# EXERCISE INSTRUCTIONS
Only those lines in the data below from the line containing "For every named" through the line containing "My Quote (955, 55)", both included, should be restated word for word.

Records from a data collection
Content starts

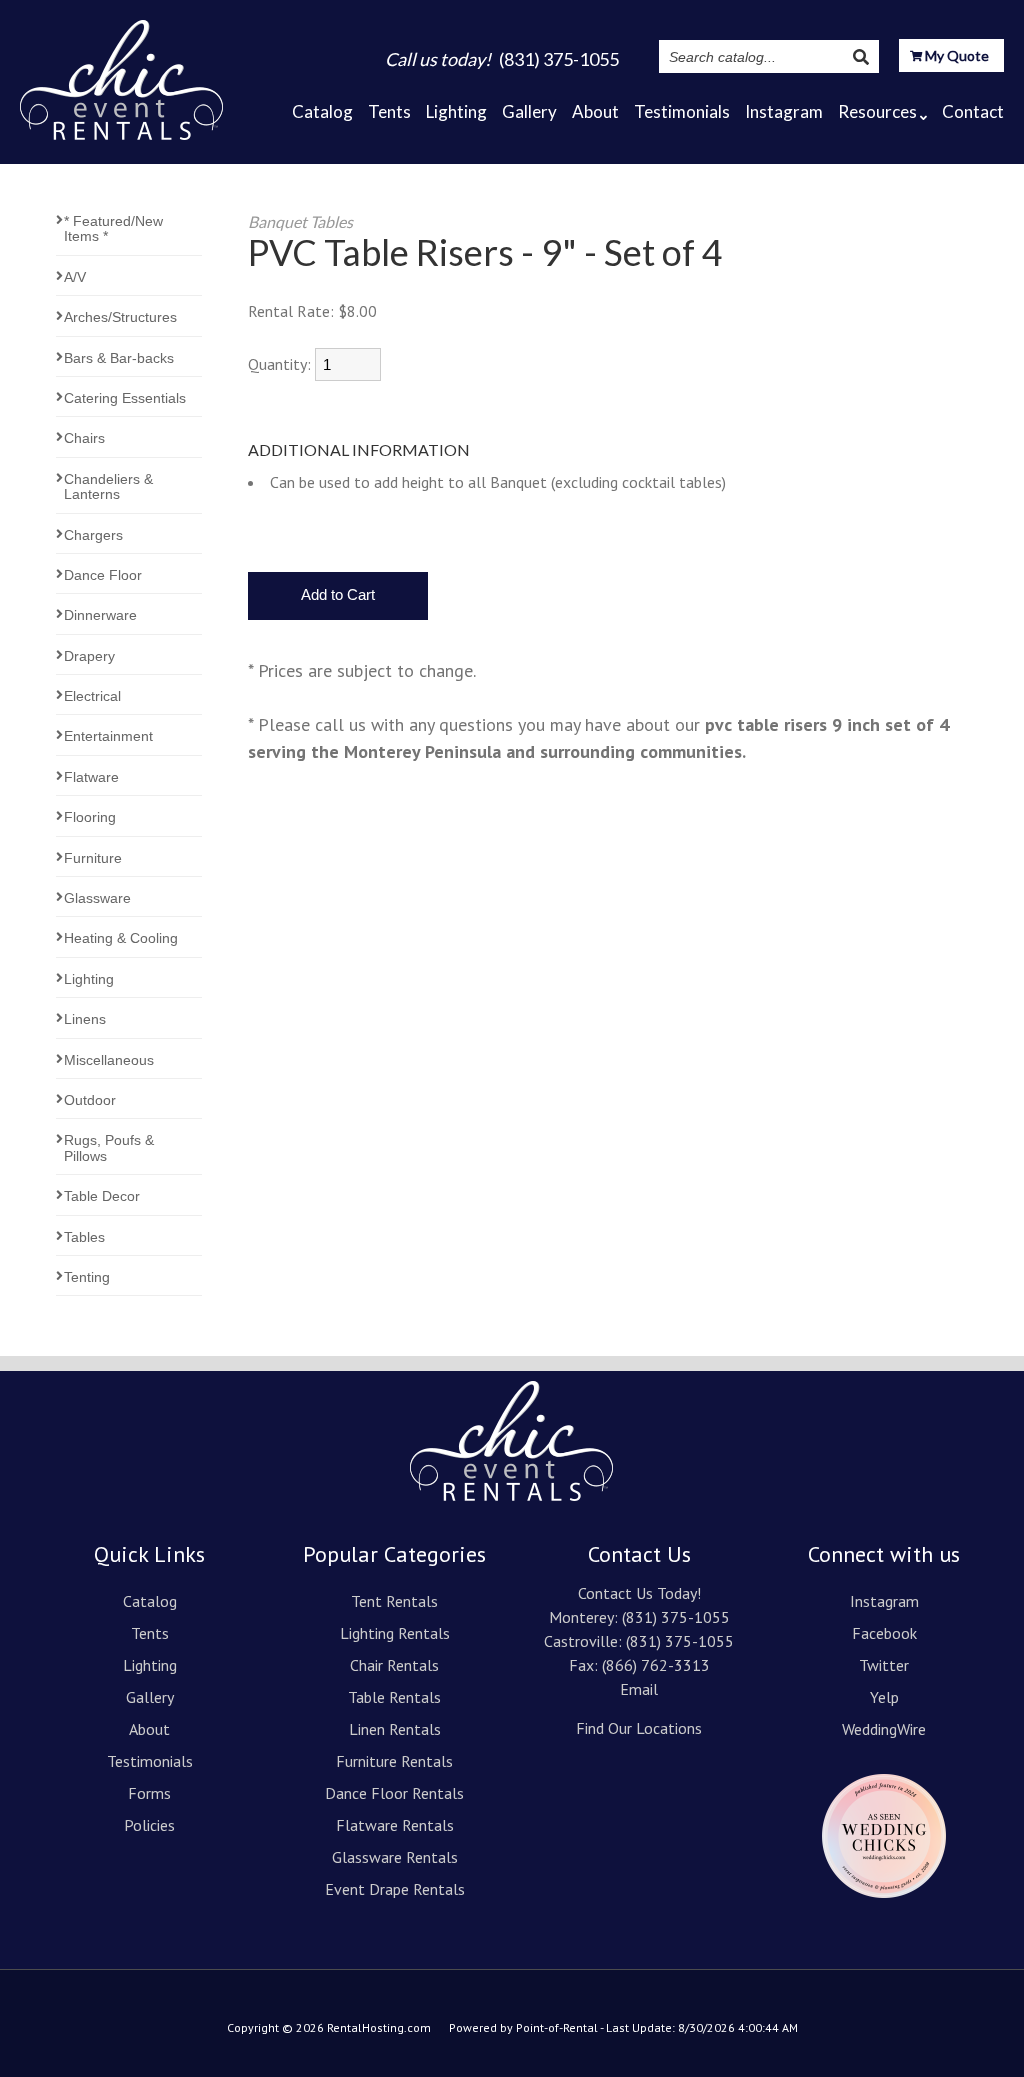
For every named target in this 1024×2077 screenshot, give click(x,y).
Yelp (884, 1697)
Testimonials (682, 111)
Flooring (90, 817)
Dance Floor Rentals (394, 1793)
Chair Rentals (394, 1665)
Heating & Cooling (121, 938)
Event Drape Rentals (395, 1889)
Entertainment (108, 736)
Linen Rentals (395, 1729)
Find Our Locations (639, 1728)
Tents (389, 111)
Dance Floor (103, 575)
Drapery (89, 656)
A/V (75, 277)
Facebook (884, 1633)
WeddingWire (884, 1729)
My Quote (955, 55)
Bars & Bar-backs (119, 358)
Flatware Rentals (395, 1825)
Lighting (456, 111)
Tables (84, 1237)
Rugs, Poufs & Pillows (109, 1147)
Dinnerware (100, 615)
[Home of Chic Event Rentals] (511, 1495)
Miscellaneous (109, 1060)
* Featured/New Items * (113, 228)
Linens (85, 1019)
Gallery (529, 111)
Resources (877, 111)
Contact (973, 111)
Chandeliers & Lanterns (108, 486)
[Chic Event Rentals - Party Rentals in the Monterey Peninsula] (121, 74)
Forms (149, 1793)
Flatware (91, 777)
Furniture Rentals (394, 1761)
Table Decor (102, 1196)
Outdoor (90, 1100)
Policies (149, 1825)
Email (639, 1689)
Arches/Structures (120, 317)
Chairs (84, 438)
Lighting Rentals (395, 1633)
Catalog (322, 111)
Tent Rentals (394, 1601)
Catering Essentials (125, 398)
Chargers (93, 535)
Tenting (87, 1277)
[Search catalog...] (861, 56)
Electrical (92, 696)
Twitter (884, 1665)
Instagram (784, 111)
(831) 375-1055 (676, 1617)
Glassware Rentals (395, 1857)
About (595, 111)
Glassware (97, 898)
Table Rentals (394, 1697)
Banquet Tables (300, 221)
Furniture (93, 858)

Content ends
Content starts

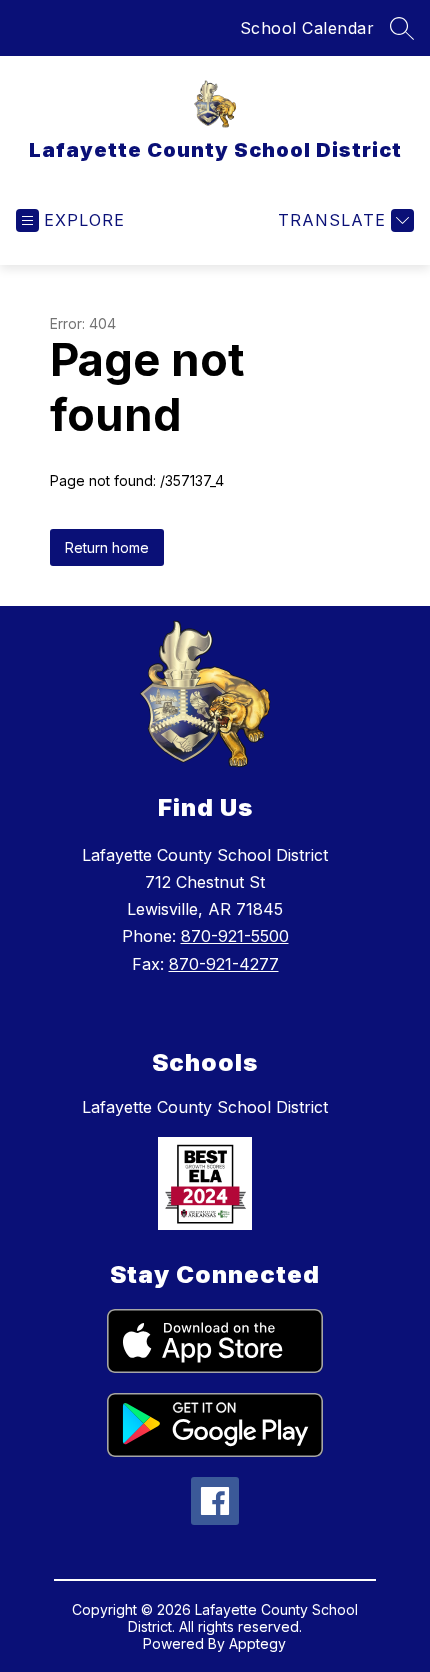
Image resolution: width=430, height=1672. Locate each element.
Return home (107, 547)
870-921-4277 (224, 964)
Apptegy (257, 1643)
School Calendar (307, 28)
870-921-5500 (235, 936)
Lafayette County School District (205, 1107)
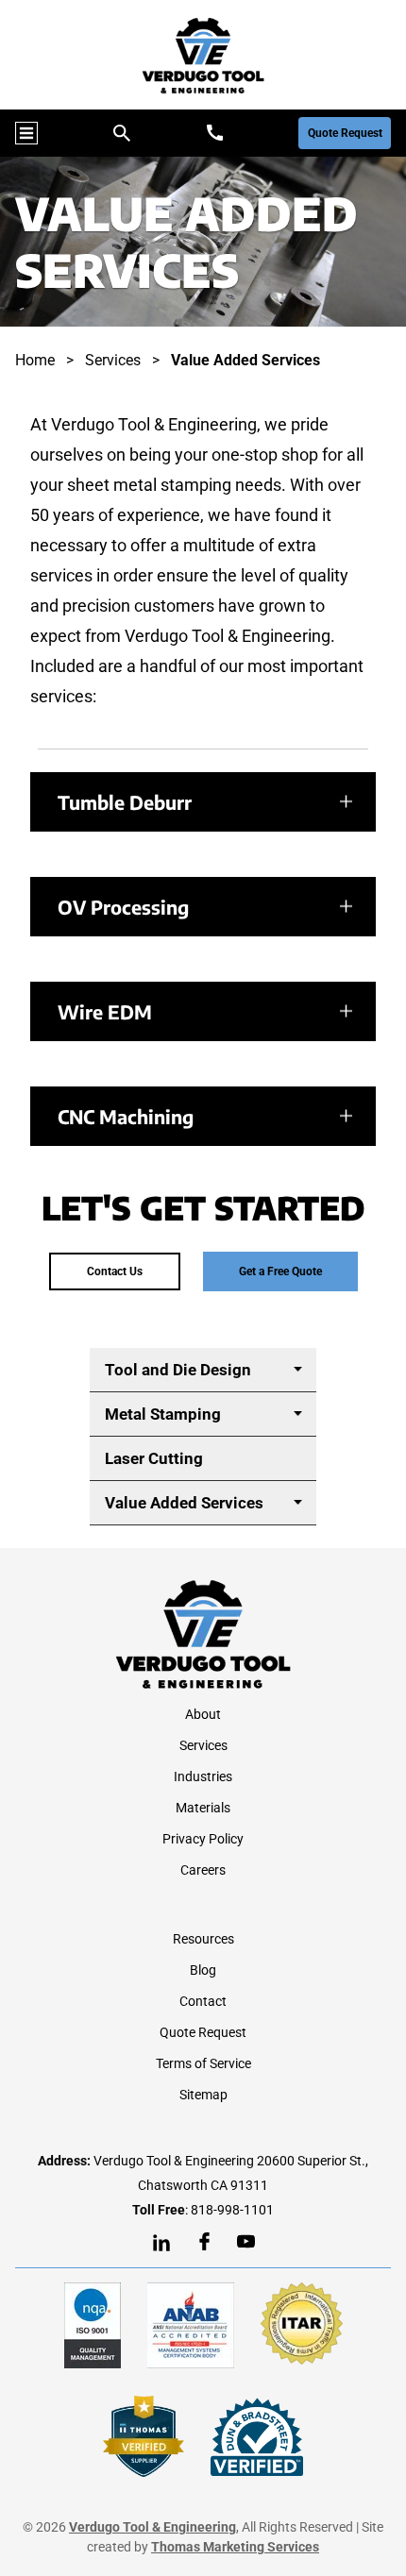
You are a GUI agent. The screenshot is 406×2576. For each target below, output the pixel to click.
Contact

Content ends

# RESPONSE BOX
For every named target in this 1024×2077 screenshot, give click(x,y).
Yelp (884, 1697)
Testimonials (682, 111)
Flooring (90, 817)
Dance Floor Rentals (394, 1793)
Chair Rentals (394, 1665)
Heating & Cooling (121, 938)
Event Drape Rentals (395, 1889)
Entertainment (108, 736)
Linen Rentals (395, 1729)
Find Our Locations (639, 1728)
Tents (389, 111)
Dance Floor (103, 575)
Drapery (89, 656)
A/V (75, 277)
Facebook (884, 1633)
WeddingWire (884, 1729)
My Quote (955, 55)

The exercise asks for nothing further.